Network, QoS and UE Considerations for client side inferencing AIML/IMS
This contribution addresses network-related issues in the previously discussed call flow for client/UE side inferencing (S4aR260004a). The main concerns relate to steps 12-16 of the draft call flow, which involve model download and deployment for UE-based AI inferencing.
Problem Identification:
- TR 26.927 indicates models are approximately 40 MB (Table 6.6.2-1)
- Current publicly available models for practical use cases are significantly larger (100+ GB)
- Example: Hunyuan Image generation model set is 169 GB (available on Hugging Face)

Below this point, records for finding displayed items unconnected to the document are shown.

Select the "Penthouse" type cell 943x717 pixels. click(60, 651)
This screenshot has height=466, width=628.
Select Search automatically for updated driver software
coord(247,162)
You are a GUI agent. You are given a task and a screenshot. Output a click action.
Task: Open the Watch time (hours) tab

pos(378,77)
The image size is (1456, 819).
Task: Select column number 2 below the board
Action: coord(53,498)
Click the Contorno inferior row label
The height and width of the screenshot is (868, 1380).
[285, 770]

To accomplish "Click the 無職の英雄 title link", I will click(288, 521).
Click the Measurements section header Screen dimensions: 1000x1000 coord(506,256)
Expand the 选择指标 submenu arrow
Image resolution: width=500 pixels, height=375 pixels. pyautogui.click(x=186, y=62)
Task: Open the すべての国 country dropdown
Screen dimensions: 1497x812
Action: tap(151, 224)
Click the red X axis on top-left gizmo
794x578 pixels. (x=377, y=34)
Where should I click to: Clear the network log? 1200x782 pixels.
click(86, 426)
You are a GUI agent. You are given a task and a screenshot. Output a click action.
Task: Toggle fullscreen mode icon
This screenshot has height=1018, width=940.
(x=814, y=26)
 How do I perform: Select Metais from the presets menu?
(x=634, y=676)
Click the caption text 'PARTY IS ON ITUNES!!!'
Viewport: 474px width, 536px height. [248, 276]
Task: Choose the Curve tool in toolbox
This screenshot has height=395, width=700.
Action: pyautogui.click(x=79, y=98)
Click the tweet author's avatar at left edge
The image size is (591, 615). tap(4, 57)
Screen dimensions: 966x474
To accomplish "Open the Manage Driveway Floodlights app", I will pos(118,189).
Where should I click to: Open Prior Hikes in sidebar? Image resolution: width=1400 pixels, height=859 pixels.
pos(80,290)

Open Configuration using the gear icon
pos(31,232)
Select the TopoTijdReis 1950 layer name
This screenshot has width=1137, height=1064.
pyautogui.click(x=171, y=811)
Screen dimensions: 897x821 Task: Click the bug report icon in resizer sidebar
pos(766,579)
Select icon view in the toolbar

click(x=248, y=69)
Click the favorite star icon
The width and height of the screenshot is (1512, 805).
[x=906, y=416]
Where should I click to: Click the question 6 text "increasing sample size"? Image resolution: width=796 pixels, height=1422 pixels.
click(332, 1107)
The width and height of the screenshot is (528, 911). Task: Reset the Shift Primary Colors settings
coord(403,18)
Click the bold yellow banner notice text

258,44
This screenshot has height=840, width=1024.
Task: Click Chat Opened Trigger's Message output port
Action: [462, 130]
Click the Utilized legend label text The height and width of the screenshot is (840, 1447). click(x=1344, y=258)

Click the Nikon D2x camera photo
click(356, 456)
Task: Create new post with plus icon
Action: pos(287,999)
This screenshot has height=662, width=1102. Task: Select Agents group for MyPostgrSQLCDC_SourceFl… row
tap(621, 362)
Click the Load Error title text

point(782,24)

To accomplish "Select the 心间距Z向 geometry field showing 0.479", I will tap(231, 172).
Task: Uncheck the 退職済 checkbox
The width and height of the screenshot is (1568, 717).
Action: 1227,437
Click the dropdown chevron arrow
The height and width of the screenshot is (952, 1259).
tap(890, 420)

- Simple language models (e.g., single language translation) are approximately 100 MB
Required Action:
Details on supported model sizes and required response times need to be defined.
Problem Identification:
- For real-time request-response (500 ms or even 1000 ms), current mobile networks cannot support required bit-rates
- Example calculation: 100 GB model with 1000 ms response time requires ~800 Gbps
- Such bit-rates are not realistic in current mobile networks
Required Actions:
- Define supported model size and transfer time requirements
- Identify appropriate QoS profile (5QI)
- If no suitable 5QI exists, request SA2 to update 5QI specifications for this use case
Problem Identification:
- TR 26.927 details NN compression with 2-20% compression ratios
- Even with compression, resulting bit-rates remain infeasible for mobile networks
- No UE capabilities for NN codec support have been defined
- Cannot assume UE support for such capabilities
Required Action:
Clarify whether NNC is required for client-side inferencing and document related requirements.
Problem Identification:
- S4aR260004a mentions HTTP for download
- HTTP/TCP is suboptimal for large, quick data downloads due to:
- TCP slow start
- Congestion control introducing additional latency
- Tail latency from head-of-line blocking
Proposed Solutions:
- Consider alternative protocols:
- RTP protocol with 3GPP burst QoS
- QUIC (has bindings to 5G XRM framework for improved QoS support)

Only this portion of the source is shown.